Sujet : Re: Whaddaya think?
De : nospam (at) *nospam* dfs.com (DFS)
Groupes : comp.lang.cDate : 16. Jun 2024, 17:20:07
Autres entêtes
Message-ID : <666f10b7$0$1412896$882e4bbb@reader.netnews.com>
References : 1 2
User-Agent : Betterbird (Windows)
On 6/15/2024 6:22 PM, Keith Thompson wrote:
DFS <nospam@dfs.com> writes:
I want to read numbers in from a file, say:
>
47 185 99 74 202 118 78 203 264 207 19 17 34 167 148 54 297 271 118
245 294 188 140 134 251 188 236 160 48 189 228 94 74 27 168 275 144
245 178 108 152 197 125 185 63 272 239 60 242 56 4 235 244 144 69 195
32 4 54 79 193 282 173 267 8 40 241 152 285 119 259 136 15 83 21 78 55
259 137 297 15 141 232 259 285 300 153 16 4 207 95 197 188 267 164 195
7 104 47 291
>
>
This code:
1 opens the file
2 fscanf thru the file to count the number of data points
3 allocate memory
4 rewind and fscanf again to add the data to the int array
>
>
Any issues with this method?
>
Any 'better' way?
>
Thanks
In a quick test, your code compiles without errors and runs correctly
with your input. I do get a warning about argc being unused, which you
should address.
-Wall doesn't warn about that, but -Wall -Wextra does.
In the bigger program of which this is a part, argc IS used.
----------------------------------------------------------
#include <stdio.h>
#include <stdlib.h>
>
int main(int argc, char *argv[]) {
>
int N=0, i=0, j=0;
The usual convention is to use all-caps for macro names. Calling your
variable N is not a real problem, but could be slightly confusing.
N is the number of integers in the input. i is an index. j is a value
read from the file. That's not at all clear from the names.

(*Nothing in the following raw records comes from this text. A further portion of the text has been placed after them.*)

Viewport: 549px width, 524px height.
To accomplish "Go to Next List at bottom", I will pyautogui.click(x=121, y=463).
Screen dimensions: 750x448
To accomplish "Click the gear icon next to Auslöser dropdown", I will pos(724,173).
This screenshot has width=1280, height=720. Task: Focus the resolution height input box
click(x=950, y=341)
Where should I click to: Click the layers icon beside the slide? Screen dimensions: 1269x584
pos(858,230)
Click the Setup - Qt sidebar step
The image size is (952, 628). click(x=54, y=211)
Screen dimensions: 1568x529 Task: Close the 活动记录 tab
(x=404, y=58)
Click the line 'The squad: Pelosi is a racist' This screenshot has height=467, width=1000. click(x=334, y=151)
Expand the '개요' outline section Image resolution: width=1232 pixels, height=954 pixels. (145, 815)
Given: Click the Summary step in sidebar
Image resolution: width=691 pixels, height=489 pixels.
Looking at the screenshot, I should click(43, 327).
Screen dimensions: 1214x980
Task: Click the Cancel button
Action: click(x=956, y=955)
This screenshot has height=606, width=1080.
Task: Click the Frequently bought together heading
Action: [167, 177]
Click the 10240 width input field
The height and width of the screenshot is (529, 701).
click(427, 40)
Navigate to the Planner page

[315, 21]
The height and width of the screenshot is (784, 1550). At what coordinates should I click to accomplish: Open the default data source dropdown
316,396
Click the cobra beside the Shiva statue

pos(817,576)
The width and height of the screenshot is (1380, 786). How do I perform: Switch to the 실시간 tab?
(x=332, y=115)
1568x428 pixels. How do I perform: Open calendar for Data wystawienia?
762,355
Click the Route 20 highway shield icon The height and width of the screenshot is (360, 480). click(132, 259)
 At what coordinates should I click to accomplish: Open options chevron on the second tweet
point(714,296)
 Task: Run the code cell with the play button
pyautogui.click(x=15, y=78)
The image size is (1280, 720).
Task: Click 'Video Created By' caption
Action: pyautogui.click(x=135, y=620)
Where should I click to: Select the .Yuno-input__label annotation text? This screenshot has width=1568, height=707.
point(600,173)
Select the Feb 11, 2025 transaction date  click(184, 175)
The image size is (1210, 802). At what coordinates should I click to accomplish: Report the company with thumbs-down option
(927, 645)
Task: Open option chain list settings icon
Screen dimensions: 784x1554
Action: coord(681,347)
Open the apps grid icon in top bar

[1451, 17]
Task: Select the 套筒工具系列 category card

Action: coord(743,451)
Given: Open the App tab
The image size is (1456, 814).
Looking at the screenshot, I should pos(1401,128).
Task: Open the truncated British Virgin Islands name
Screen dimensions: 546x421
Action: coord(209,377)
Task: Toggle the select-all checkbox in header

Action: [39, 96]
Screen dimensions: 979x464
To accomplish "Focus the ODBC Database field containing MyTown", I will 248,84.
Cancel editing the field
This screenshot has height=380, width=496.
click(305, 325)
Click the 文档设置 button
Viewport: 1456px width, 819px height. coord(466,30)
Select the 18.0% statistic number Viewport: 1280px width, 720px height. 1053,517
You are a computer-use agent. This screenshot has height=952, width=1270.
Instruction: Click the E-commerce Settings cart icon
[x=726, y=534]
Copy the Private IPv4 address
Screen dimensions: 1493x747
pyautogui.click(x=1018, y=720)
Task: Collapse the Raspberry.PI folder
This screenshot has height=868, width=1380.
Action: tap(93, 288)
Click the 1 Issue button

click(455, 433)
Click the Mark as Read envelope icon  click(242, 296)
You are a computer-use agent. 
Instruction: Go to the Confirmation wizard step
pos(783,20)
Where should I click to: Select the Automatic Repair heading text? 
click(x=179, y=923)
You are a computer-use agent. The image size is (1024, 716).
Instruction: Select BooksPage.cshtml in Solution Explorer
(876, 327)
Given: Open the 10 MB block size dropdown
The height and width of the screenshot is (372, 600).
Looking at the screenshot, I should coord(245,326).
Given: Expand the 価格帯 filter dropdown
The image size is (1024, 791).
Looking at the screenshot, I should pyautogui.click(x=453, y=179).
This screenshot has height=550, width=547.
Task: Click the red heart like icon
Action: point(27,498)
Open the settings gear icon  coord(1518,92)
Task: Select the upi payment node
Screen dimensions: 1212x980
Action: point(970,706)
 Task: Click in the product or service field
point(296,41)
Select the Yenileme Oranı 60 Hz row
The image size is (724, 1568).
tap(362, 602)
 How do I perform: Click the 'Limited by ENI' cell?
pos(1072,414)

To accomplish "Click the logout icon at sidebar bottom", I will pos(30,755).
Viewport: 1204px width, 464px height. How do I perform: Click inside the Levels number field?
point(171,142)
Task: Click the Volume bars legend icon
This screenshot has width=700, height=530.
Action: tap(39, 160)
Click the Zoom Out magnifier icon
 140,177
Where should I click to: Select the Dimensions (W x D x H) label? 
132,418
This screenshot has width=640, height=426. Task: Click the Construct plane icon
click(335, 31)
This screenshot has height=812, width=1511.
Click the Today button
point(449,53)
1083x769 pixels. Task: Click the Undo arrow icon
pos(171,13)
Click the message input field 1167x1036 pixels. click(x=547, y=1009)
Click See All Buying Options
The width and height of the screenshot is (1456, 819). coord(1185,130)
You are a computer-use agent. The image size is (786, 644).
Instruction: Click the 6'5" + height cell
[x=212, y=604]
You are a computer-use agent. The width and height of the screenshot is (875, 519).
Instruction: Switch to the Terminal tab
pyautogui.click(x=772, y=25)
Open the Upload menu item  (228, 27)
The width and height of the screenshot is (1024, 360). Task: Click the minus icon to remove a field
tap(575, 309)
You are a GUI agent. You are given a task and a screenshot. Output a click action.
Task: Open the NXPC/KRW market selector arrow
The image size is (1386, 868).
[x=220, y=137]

I suggest using longer and more descriptive names in lower case.
"N" could be "count". "i" is fine for an index, but "j" could be
"value".
N is used in statistics, and this is a stats program.
Consider using size_t rather than int for the count and index. That's
mostly a style point; it's not going to make any practical difference
unless you have at least INT_MAX elements.
int *nums;
FILE* datafile = fopen(argv[1], "r");
Undefined behavior if no argument was provided, i.e., argc < 1.
while(fscanf(datafile, "%d", &j) != EOF){
Numeric input with the *scanf functions has undefined behavior if the
scanned value is outside the range of the target type. For example, if
the input contains "99999999999999999999999999999999999999999999999999",
arbitrary bad things could happen. (Most likely it will just store some
incorrect value in j, with no indication that there was an error.)
strtol is trickier to use, but you can detect errors.
fscanf returns EOF on reaching the end of the file or on a read error,
and that's the only condition you check. It returns the number of items
scanned. If the input doesn't contain a string that can be interpreted
as an integer, fscanf will return 0, and you'll be stuck in an infinite
loop. `while (fscanf(...) == 1)` is more robust, but it doesn't
distinguish between a read error and bad data. It's up to you how and
whether to distinguish among different kinds of errors.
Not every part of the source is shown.